An Introduction to Hybrid Microservices
Microservices, which have evolved as an architectural idea in the past five years, has been revolutionizing the way software is created and delivered, offering advantages such as enhanced agility, better resilience, and increased application scalability. It is changing how software is developed, deployed, and managed.
Microservices architecture is a collection of small, self-contained services that can be developed, deployed, and scaled on their own. In recent times microservices architecture has been instrumental in building and deploying business applications with greater agility and improved resilience. However, the monolith architectural style is still in use, and for reasons abound.
For an application that isn’t that complex, a monolithic architecture is a good option. A microservices architecture is well suited for complex business applications. However, you need a more pragmatic approach that would help you to reap the maximum benefits. An excellent strategy is to adopt a mix approach, or a hybrid microservices approach to be more precise.
This tutorial discusses this approach, the business benefits, and when we should consider a hybrid architectural approach for microservices.
Put simply, a hybrid microservices architecture comprises a mix of the two different architectural approaches. It comprises some components that adhere to the microservices architectural style and some other components that follow the monolithic architectural style.
A hybrid microservices architecture is usually comprised of a collection of scalable, platform-agnostic components. It should take advantage of open-source tools, technologies, and resources and adopt a business-first approach with several reusable components. Hybrid microservices architectures are well-suited for cloud-native, containerized applications.
A hybrid microservices-based application is a conglomeration of monolithic and microservices architectures – one in which some parts of the application are built as a microservice and the remaining parts continue to remain as a monolith. In other words, a hybrid microservice architecture is one in which you can have a mix of both worlds.
Why do we need a hybrid approach anyway? When using microservices architecture in your application the usual approach is to refactor the application and then implement the microservices architecture in the application. If microservices architecture is not well suited, you might want to continue to use the monolithic style. Hence, the choice here is an either-or-proposition, i.e., either use microservices architecture or continue to use a monolithic style of architecture. However, you can use a hybrid approach – use a mix of both. This approach can have better yields since it combines the best of both worlds – i.e., microservices architecture and monolithic architecture.
You can hybridize microservices architecture to reap the benefits of microservices architecture without the need of having to refactor a monolith in its entirety – a monolithic architecture can co-exist with microservices in the same application. The objective is to reap the maximum benefits of microservices architecture (flexibility, scalability, and security, etc.) by having a mix of both monolithic and microservices architectures in an application.
You should start by splitting a monolith into logical components. When splitting the monolith, you should be able to decipher the common or reusable components. After that, you should consider the business benefits of combining the two architectural styles in the same application and deciphering the components that can be built and deployed as a single monolithic solution.
The most important thing to consider is refactoring those parts of the application that will yield the best results when converted to microservices. You should be able to find out those parts of the application that can scale better (if not seamlessly) than the other parts of the application.

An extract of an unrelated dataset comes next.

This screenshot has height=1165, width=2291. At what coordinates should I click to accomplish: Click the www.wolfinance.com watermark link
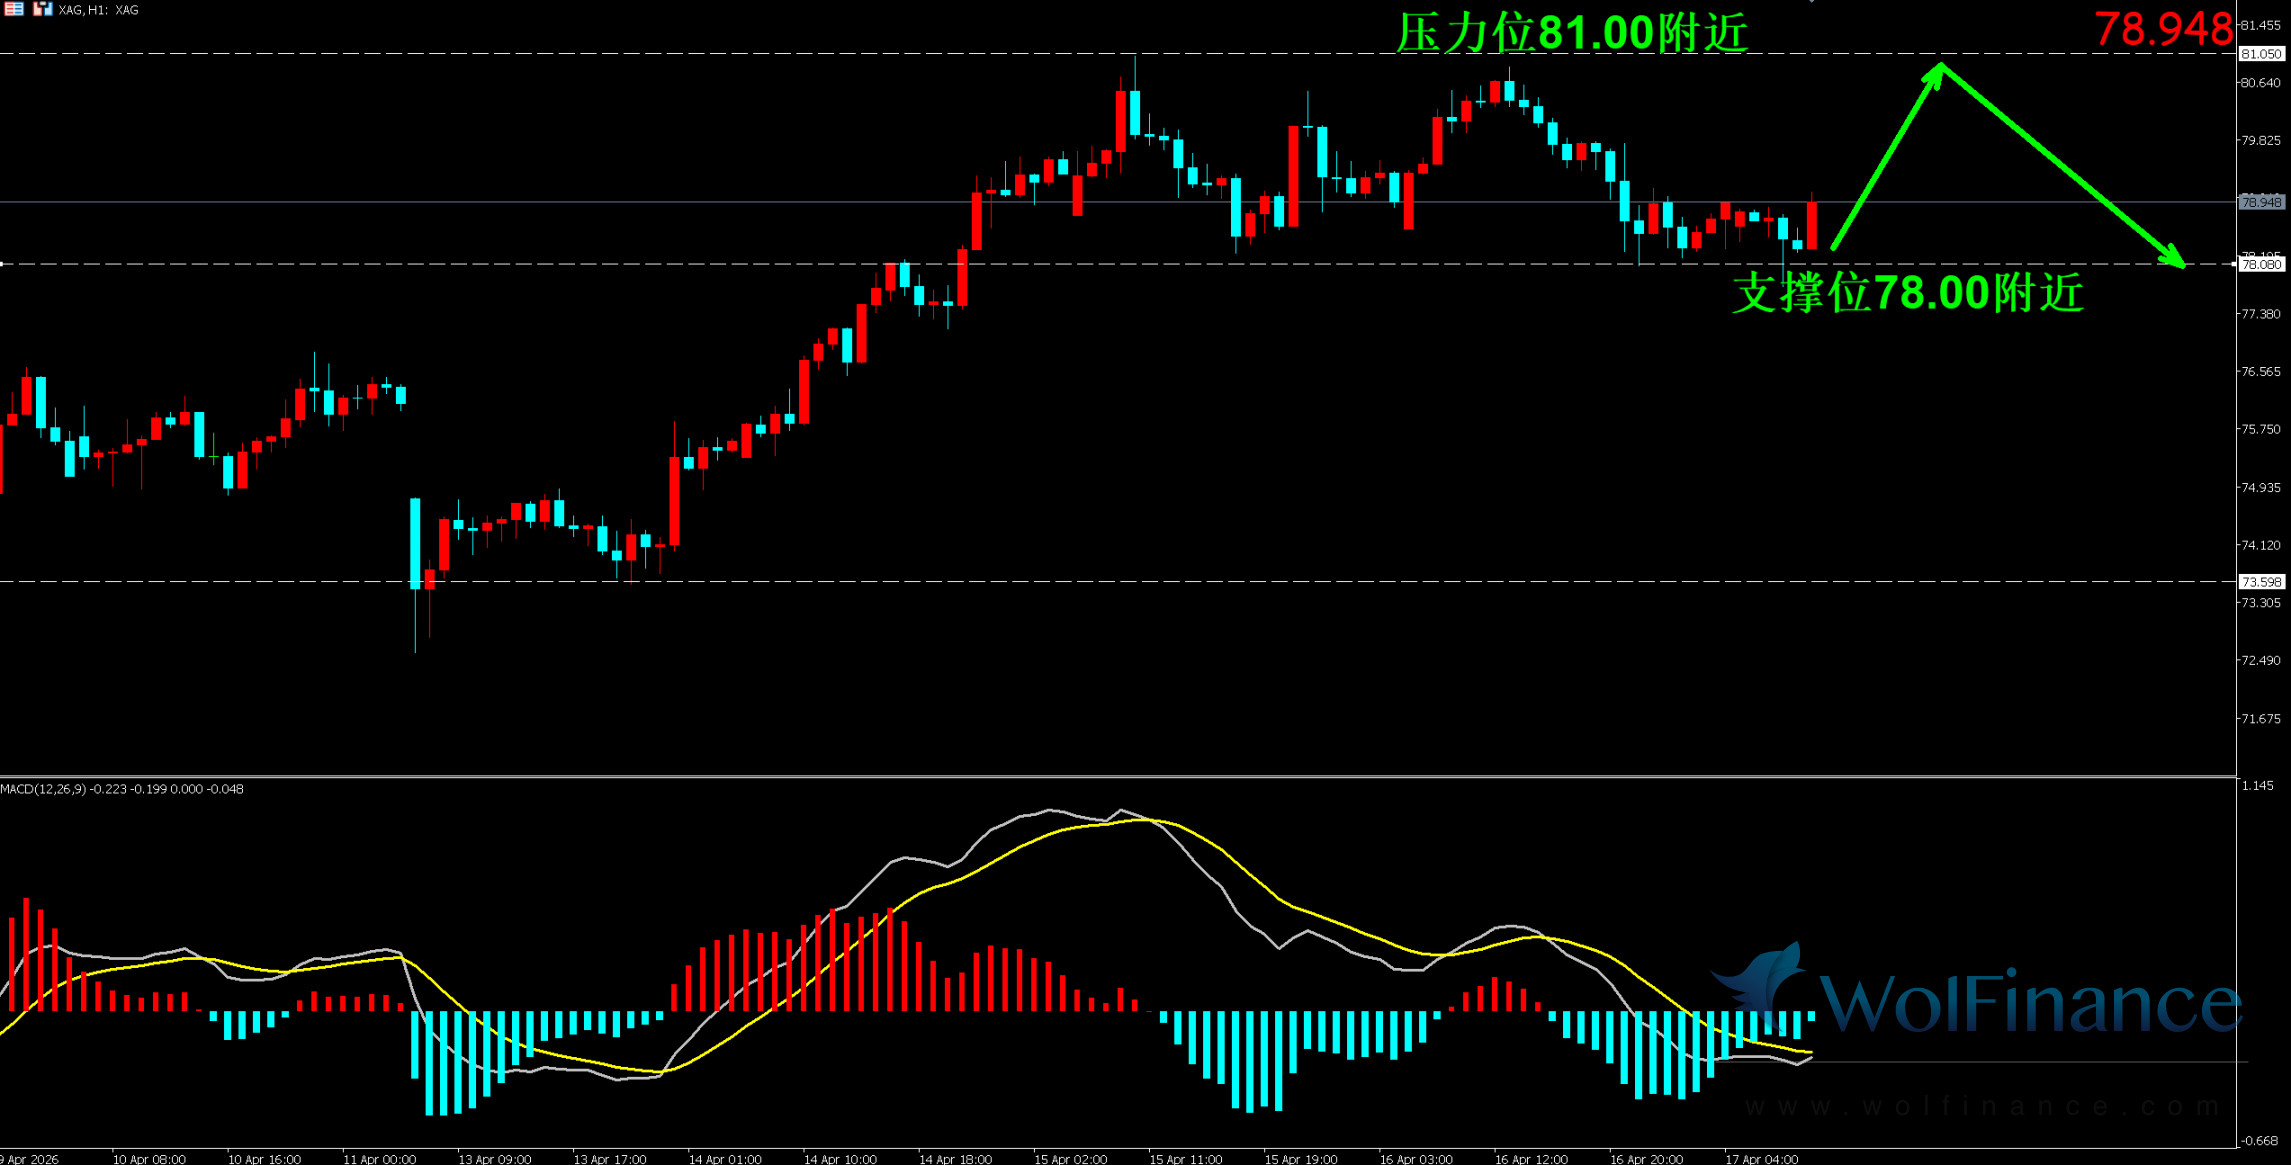click(1980, 1107)
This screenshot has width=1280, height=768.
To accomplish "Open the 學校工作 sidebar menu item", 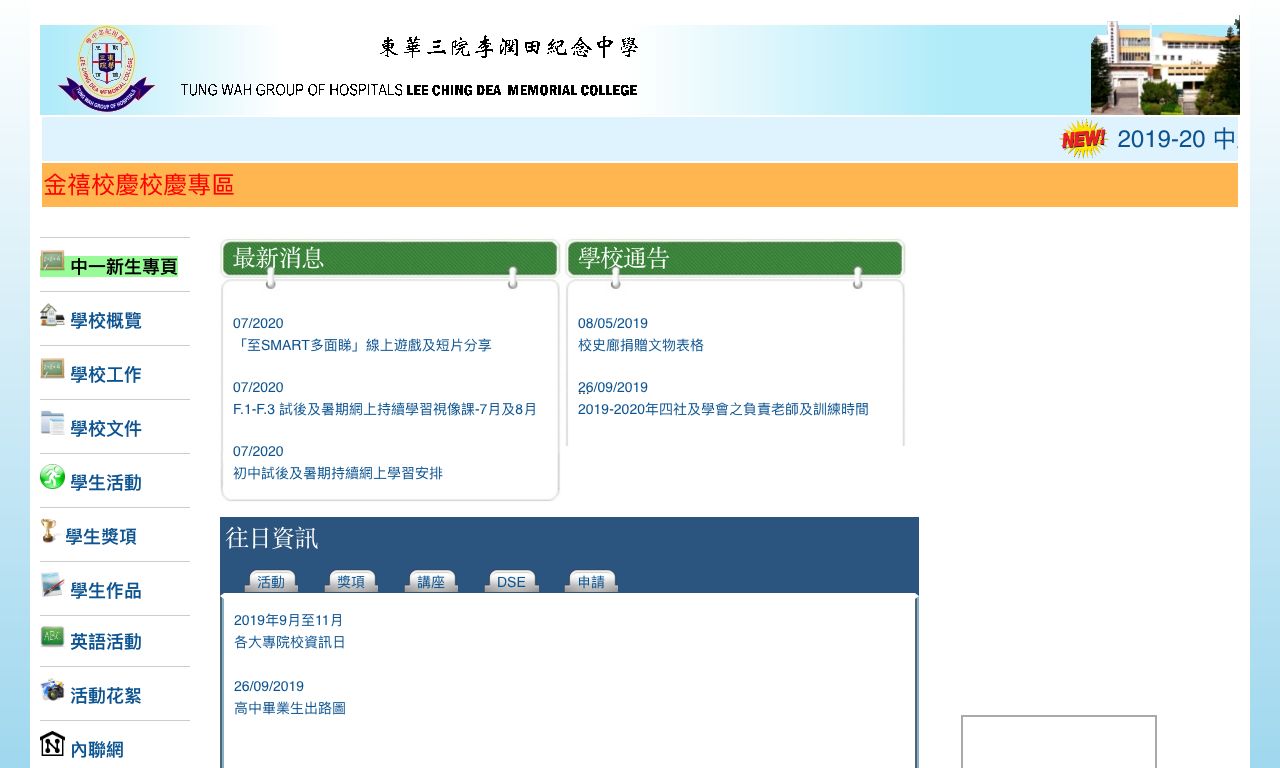I will point(105,375).

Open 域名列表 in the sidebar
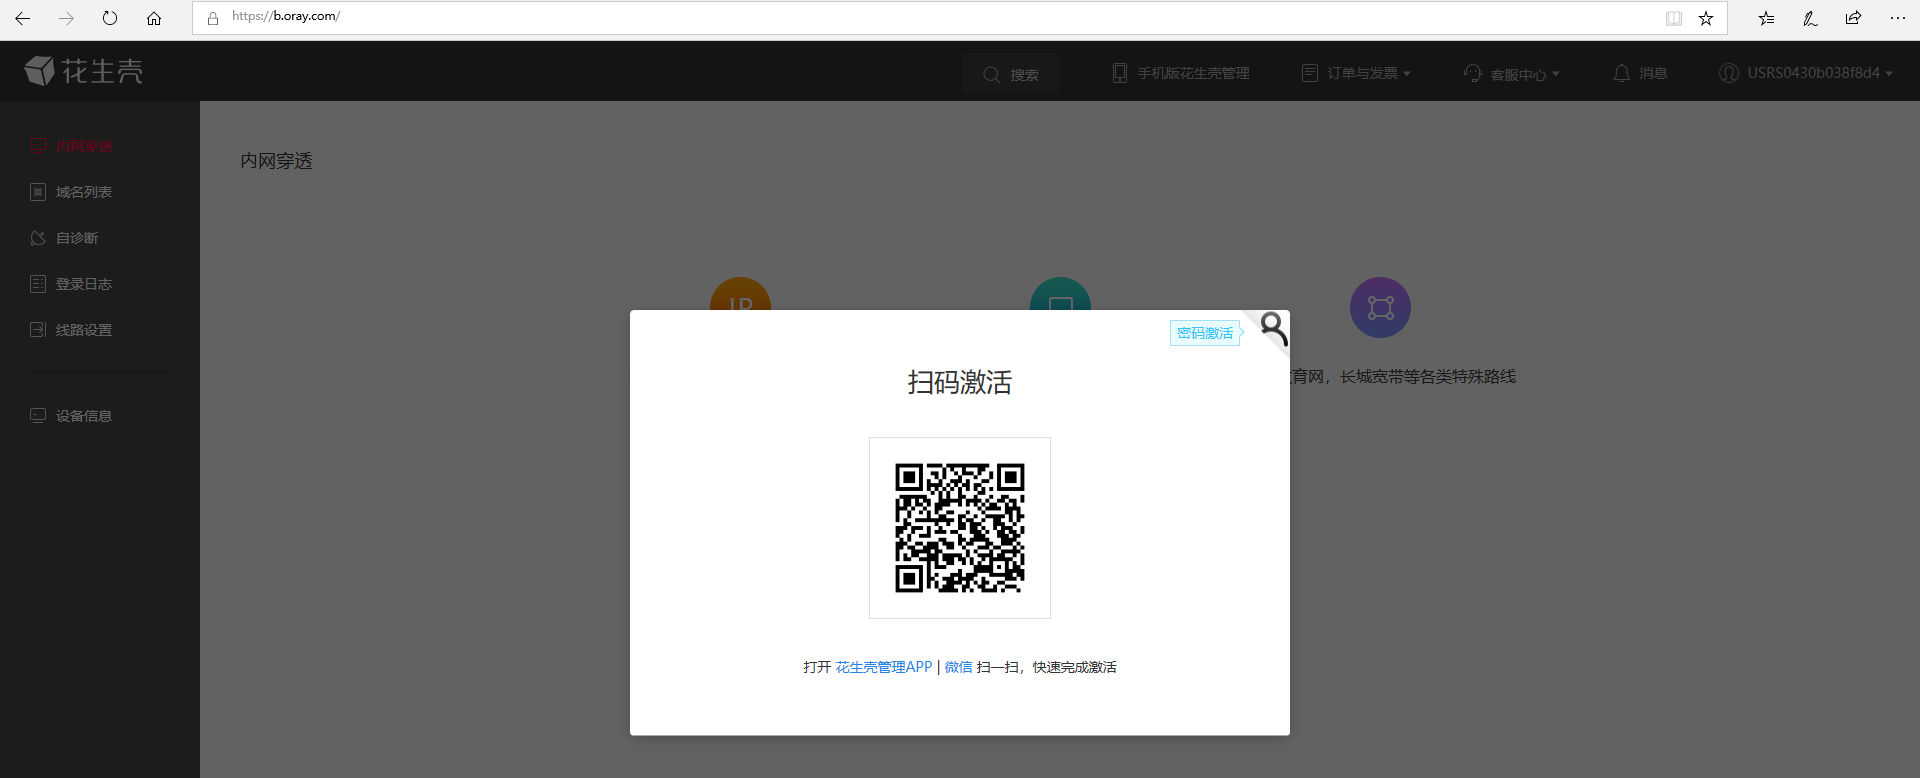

You should be able to find out the resource consumption of each module and then based on this you can decide which parts of the application can scale better. You might consider making security a separate microservice that scales based on load if your application is intended for multiple concurrent users. Another reason for isolating the security module as a microservice is to be able to handle or mitigate security risks in your application.
Microservices architecture allows for the application to be updated seamlessly. One significant advantage of microservices architecture is that it allows you to change portions of an application without affecting other components. As an example, the backend of your application might not change often while the front-end would need to be updated.
You can update certain components of your app without affecting the other components. To facilitate seamless updates to your application, you might want to make those parts of the application that might change frequently, a microservice.
For example, assuming that the data access components of your application might not be updated often, you might want it to be a monolithic codebase while the other components of the application can be converted to one or more microservices.
You might think of migrating your monolithic application to microservices for better scalability and performance. However, you wouldn’t be able to convert your monolith to a microservice at the drop of a hat – there are challenges galore. There can be several constraints such as, availability of the right technologies and tools, availability of the necessary developer resources, etc. You should not leverage microservices architecture just for the sake of using it. Rather, you should leverage it when your application needs it.
A recommended practice is to adopt a hybrid approach as discussed here. Like a hybrid cloud that comprises of public, private and/or on-premises infrastructure, you can hybridize microservice architecture for improved flexibility, scalability, and security of your application.
For large business systems, neither a completely monolithic nor a microservices architecture is sufficient. An entirely monolithic approach is not suitable for systems that need to scale, such IoT. Furthermore, a complete microservices architecture isn’t ideal – the next logical step is a hybrid strategy, which combines a blend of monolithic and microservices architectural styles.